Studies show that of ecological toxicology, the concentration of organophosphorus and carbamate chemicals for agriculture and cholinesterase (ChE) are active is subjected to exist good linear relationship between the inhibition degree.Therefore, when we can also survey whether there is this two compounds in the sample with the activity of acetylcholinesterase.When having organophosphorus and carbamate chemicals for agriculture in the sample; they can make hydroxyl generation phosphorylation and methylamine acidylate in the serine residue in the acetylcholinesterase catalytic center, make acetylcholinesterase thoroughly lose hydrolysis substrate---the ability of acetylcholine ester.
Crucian (crucian) is a kind of fresh water fingerling of economy, and is distributed more widely in the rivers and lakes of China, and it is not only enjoyed for the mankind as aquatic products, and also plays a role in the purified water source process.Up to now, the property research of the acetylcholinesterase of crucian and to the rarely seen report of the Study of Sensitivity of organophosphorus pesticide.And select for use crucian as AChE enzyme source, the enzyme source is extensive and have the representative meaning, be widely used by the research field of organophosphorus and carbamate chemicals for agriculture pollution level as the monitoring water body environment.

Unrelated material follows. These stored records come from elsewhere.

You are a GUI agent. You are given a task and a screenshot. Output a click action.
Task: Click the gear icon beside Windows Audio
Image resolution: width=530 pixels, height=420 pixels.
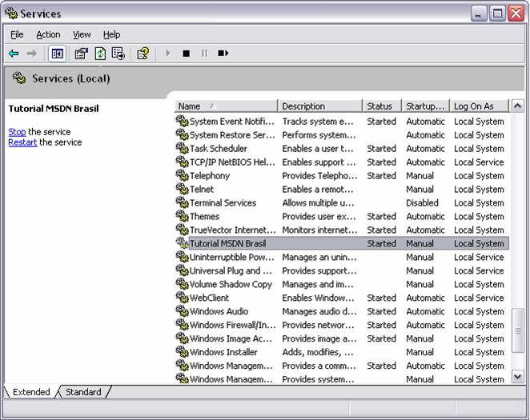point(182,312)
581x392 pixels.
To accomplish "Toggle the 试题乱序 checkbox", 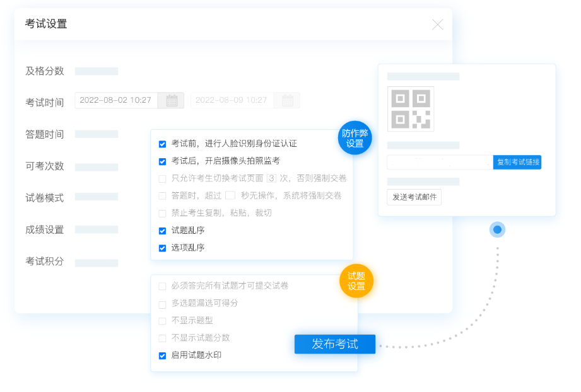I will [x=163, y=231].
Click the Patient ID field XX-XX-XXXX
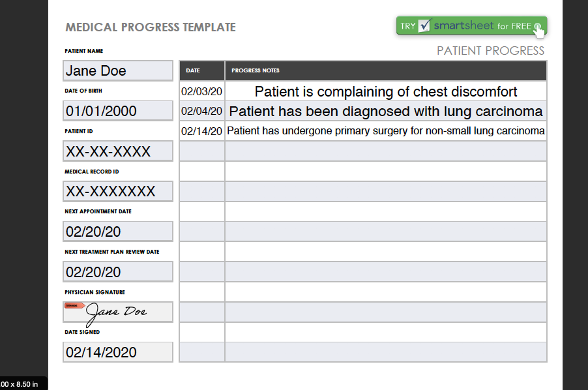The height and width of the screenshot is (390, 588). click(118, 151)

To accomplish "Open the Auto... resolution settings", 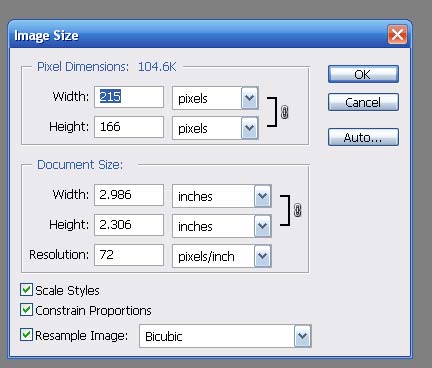I will click(x=363, y=137).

Adopt Sepharose 4B to fix AChE through the CNBr activation.The end of this Sepharose 4B has-NH 2Base, can with the AChE end-COOH base covalent bond, form immobilization AChE.This process for fixation has the higher enzyme recovery alive.

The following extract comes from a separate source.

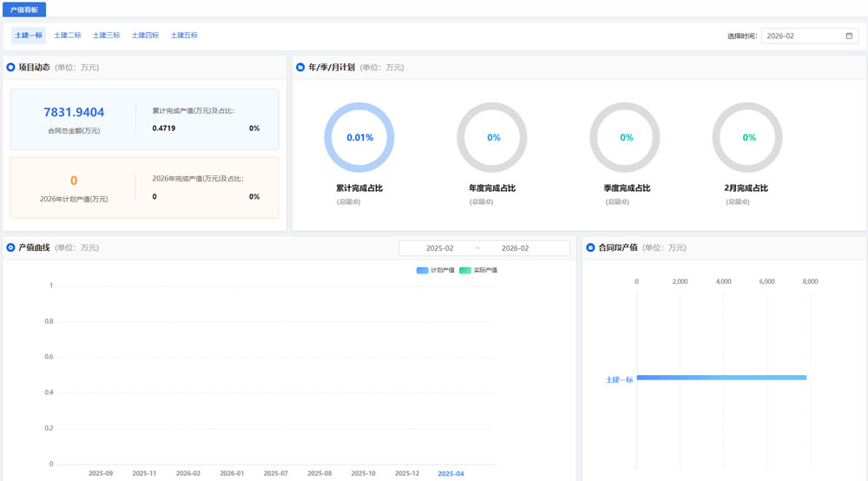
Task: Open the end date field of the 产值曲线 range
Action: [x=515, y=248]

Chemiluminescence (Chemiluminescence, be called for short CL), be chemiluminescent substance after the oxidation of the catalysis of catalyzer or oxygenant, form the intermediate of an excited state, when this excited state intermediate is got back to stable ground state, launch photon simultaneously, can utilize luminous measuring instrument measuring light quantum yield.Owing to have advantages such as sensitivity, easy, quick and low cost, in recent years, the research application of chemiluminometry on pesticide residue analysis receives much concern.
A kind of preparation method of acetylcholinesterasefluorescence fluorescence biosensor is disclosed in the patented claim of Chinese invention patent publication number 101581670A.This method is at first extracted separation, purifying to the crucian carp brain acetylcholinesterase, adopts shitosan that the crucian carp brain acetylcholinesterase is carried out immobilization then, prepares the immobilization acetylcholinesteraseelectrochemistry film, promptly gets acetylcholinesterasefluorescence fluorescence biosensor.But this patent has the following disadvantages: patent utilization crucian carp brain is the enzyme source, but the crucian brain volume very little, through amount behind the SephadexG-200 purifying still less.Patent adopts fixedly AChE of glutaraldehyde covalent cross-linking method, though combination degree is more firm, the association reaction between enzyme and the carrier also can be finished fast, and glutaraldehyde itself has toxic action to AChE, can very big influence be arranged to the enzyme recovery alive.
Summary of the invention
The objective of the invention is to overcome the shortcoming and defect that prior art exists, a kind of acetylcholinesterase chemiluminescence bio-reactor and its production and application is provided.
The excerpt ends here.